Content starts
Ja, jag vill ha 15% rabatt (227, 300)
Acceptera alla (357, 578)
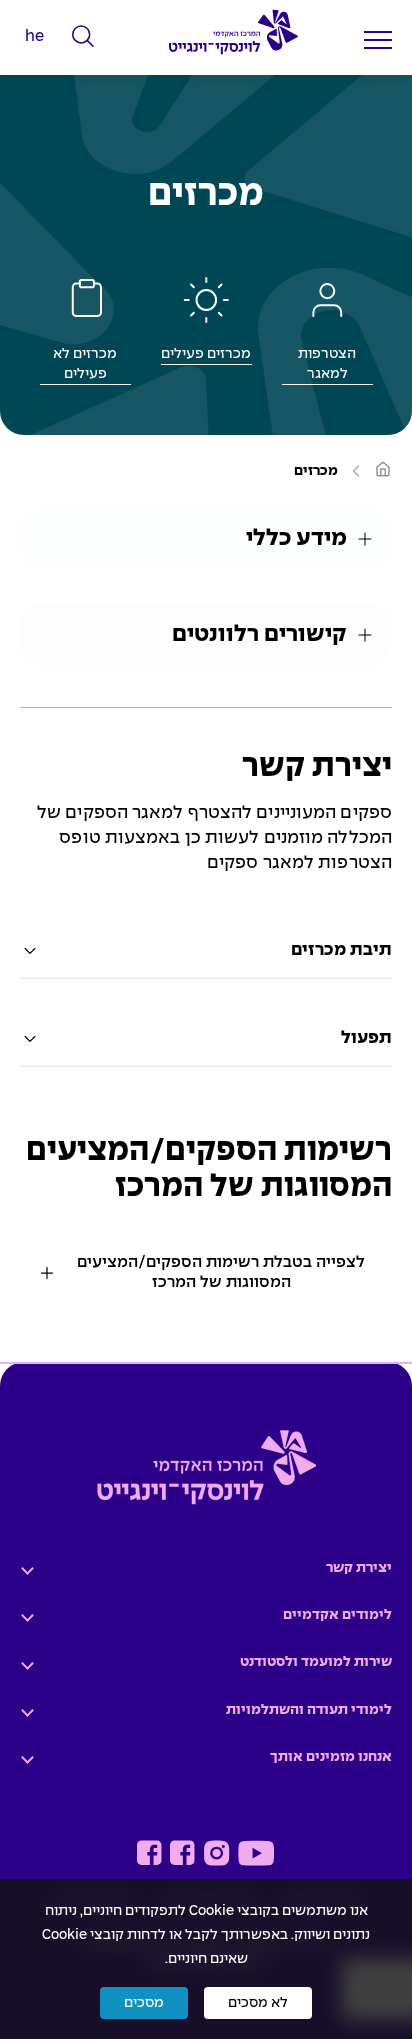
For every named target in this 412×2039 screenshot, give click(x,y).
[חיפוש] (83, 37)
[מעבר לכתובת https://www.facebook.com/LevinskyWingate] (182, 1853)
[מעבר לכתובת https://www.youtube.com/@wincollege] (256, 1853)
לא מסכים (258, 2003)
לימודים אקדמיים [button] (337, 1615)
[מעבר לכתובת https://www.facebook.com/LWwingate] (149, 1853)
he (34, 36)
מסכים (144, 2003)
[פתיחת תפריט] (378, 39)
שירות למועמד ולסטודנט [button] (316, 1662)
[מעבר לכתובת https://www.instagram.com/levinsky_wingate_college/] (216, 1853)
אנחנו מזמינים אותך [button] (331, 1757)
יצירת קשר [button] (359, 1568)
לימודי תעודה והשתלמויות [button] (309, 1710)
Content ends
> [Task to carry out] The required answer is the material repeated exactly, with no images in it.

> [Expected output]
Ja, jag vill ha 15% rabatt (227, 300)
Acceptera alla (357, 578)
For every named target in this 412×2039 screenshot, give click(x,y).
[חיפוש] (83, 37)
[מעבר לכתובת https://www.facebook.com/LevinskyWingate] (182, 1853)
[מעבר לכתובת https://www.youtube.com/@wincollege] (256, 1853)
לא מסכים (258, 2003)
לימודים אקדמיים [button] (337, 1615)
[מעבר לכתובת https://www.facebook.com/LWwingate] (149, 1853)
he (34, 36)
מסכים (144, 2003)
[פתיחת תפריט] (378, 39)
שירות למועמד ולסטודנט [button] (316, 1662)
[מעבר לכתובת https://www.instagram.com/levinsky_wingate_college/] (216, 1853)
אנחנו מזמינים אותך [button] (331, 1757)
יצירת קשר [button] (359, 1568)
לימודי תעודה והשתלמויות [button] (309, 1710)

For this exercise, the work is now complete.